A decade ago, a song by South Korean rapper Psy took the world by storm, with the music video for Gangnam Style becoming the first YouTube clip to hit a staggering one billion views.
The catchy tune told of an upmarket district in the capital Seoul, but it was his offbeat dance moves that inundated social media as people did their best to replicate them, including then British prime minister David Cameron and even United Nations secretary-general Ban Ki Moon.
Although Barack Obama didn’t step up for his shot in front of the cameras, the president said the impact of the video was undeniable in playing a part in “people being swept up by Korean culture”.
A wall of screens replaying this globally recognisable video (as well as some of the many parodies and covers that came after) greet me as I enter Hallyu!
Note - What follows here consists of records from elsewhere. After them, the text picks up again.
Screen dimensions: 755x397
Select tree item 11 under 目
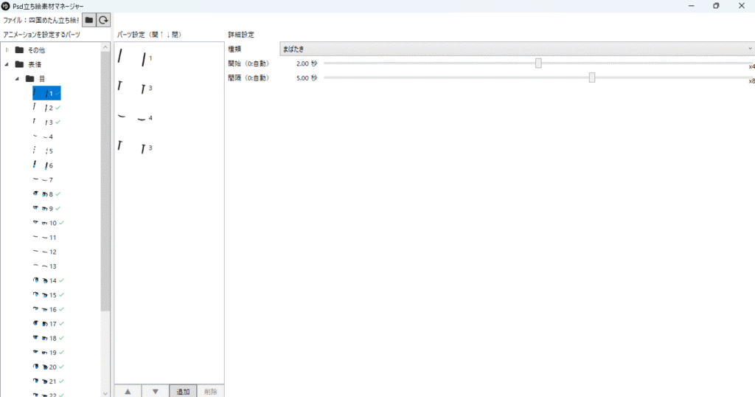(x=46, y=238)
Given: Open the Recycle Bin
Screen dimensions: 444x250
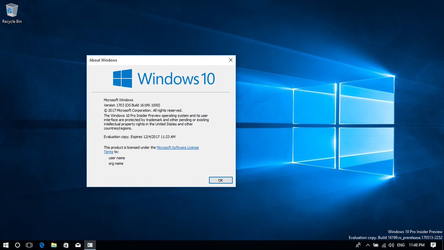Looking at the screenshot, I should coord(11,11).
The Korean Wave, a new exhibition being staged at the V&A in London.
A celebration of the cultural exports from the country — think K-Drama, K-Pop and K-Beauty — the impact of these industries is undeniable.
Named after the term that identifies the increase in the global popularity of South Korean culture in recent decades, hallyu was first coined back in the 1990s, and specifically relates to the phenomenal popularity of creative industries, from technology and cinema, to music, beauty and fashion.
While South Korean culture has seemingly been making its mark in the West in more recent times, it was in the early 1990s that the first wave started to ripple across the world, led by the country’s film and television offerings.
Long before Parasite or Squid Game, silver screen offerings like Oldboy (2003) and Train to Busan (2016) picked up cult followings, but as Parasite director Bong Joon Ho pointed out when picking up the Best Picture Oscar for his film in 2020, “once you overcome the one-inch tall barrier of subtitles, you will be introduced to so many more amazing films”.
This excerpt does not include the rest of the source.